A Sense of Place

 

We were out to sea, tossed between God’s billowing waves, back and forth; into and out of the strange aqueous that was no longer sky blue and placid, but angry, vociferous and unforgiving.


looking for History.
Then came the men with eyes heavy as anchors
who sank without tombs,
— Derek Walcott, "The Sea is History"

I moved islands when I was born; I was placed in the belly of Motor Vessel (M.V) Edwina and headed south. She was red and long, white chairs lined her deck, putrid smoke exited her exhausts. When I was fifteen, she* was taken to the windward side of the island and sunk. They welded holes in her hull and let the bottom and stern touch sand. She stayed on Mt. Wynne’s black shore for years becoming a haven to fauna until she was labelled defunct, an eyesore. They took her out to sea and buried her in one of the deepest crevices.

In the year of our Lord, 1985, my father put me on the counter of his first ship, M.V Pattree, which had a map affixed to its surface. It was blue and white, its lines obscured by the plastic sheeting laid over it to protect it from the elements, it’s edges curled from the increasing humidity. White turning yellow: faded, crinkled and salty. The bridge affixed with the permanent scent of diesel, rust and engine oil coercing over the cabin’s façade and seeping into the very composition of the lacquered plywood and hard vinyl changing its instruction, its nature.

“Sinking Ship” (2010)

“Sinking Ship” (2010)

We were out to sea, tossed between God’s billowing waves, back and forth; into and out of the strange aqueous that was no longer sky blue and placid, but angry, vociferous and unforgiving. It was dry season because that was the only time my father would let her walls protect us, some myth about the Inter-Tropical Convergence Zone, convection and wind pressure travelling west off the coast of Africa aligning to make the conditions perfect. The converging tides pulling and pushing us North, South, East and West, all at once.

This undertow ruptures the delicate history of the archipelago, redistributing and corrupting its parts, the sea’s violence pronounced, piercing and omnipresent. It consumed my ancestors in a gulp over a century and a half ago, left them like beached whales stranded on small topographic slippages. Barren and bare, they dispersed. Journeyed to find homes that would occupy the abandoned cavity left by the emblematic surge of the sea. Ravenous; they scoured lands putting roots down; they occupied the minutiae of expanding shores, of protected ports and harbours and of elusive ground.


I am where I come from, nine degrees north of the Equator. I speak the language of this place. The specificity of language is important to the region; it is the way we come to know ourselves through the ritual of an aural and spoken (oral) tradition. The function of memory within these constructs becomes distorted, maze-like, an amalgamation of the past’s past.

My father transmitting.

My father transmitting.

Through synapses, chemistry collides with image, sound, taste and touch; Iit is re-experienced as confusion, as displacement. I try to locate myself within the timeline of the region, within the stories that spill from elder lips; always I am confronted with a gap, a space that seems impossible to reconcile. I attempt to reassemble, to put to order things that seem out of place. It becomes an opportunity to confront memory, its disobedience, half-truths and exaggerations.

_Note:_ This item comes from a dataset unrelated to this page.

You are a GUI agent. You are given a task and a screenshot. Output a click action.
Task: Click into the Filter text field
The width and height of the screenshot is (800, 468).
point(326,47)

The fan appears, the fan of memory that Walter Benjamin describes, the one that spirals out from its circumference into forever. Along its rungs questions multiply and truth evades. This spiral has no folds, no folds to lift up and push oneself against, it is smooth, forever retreating into the beyond. The possibility of dissection, of splitting the helix, its tangent line and angle becomes treacherous.

Pattree. 1980

Pattree. 1980

Thus, it races past me, beyond my perception into that infinite space where language becomes the fight. The fight is synonymous with my relationship to reality. Pen to paper, in binary, within code, shrouded within language, the fight manifests itself as fists and blows. Instead of the world being knocked off its course, it is I who am dislodged. Exiled.

Through this controlled retreat into the past, I explore the fragments of souls given voice again to reflect on territory, on the encircling salt that courses through veins, and on the ever slowly travelling being back and forth wondering and wandering within waves.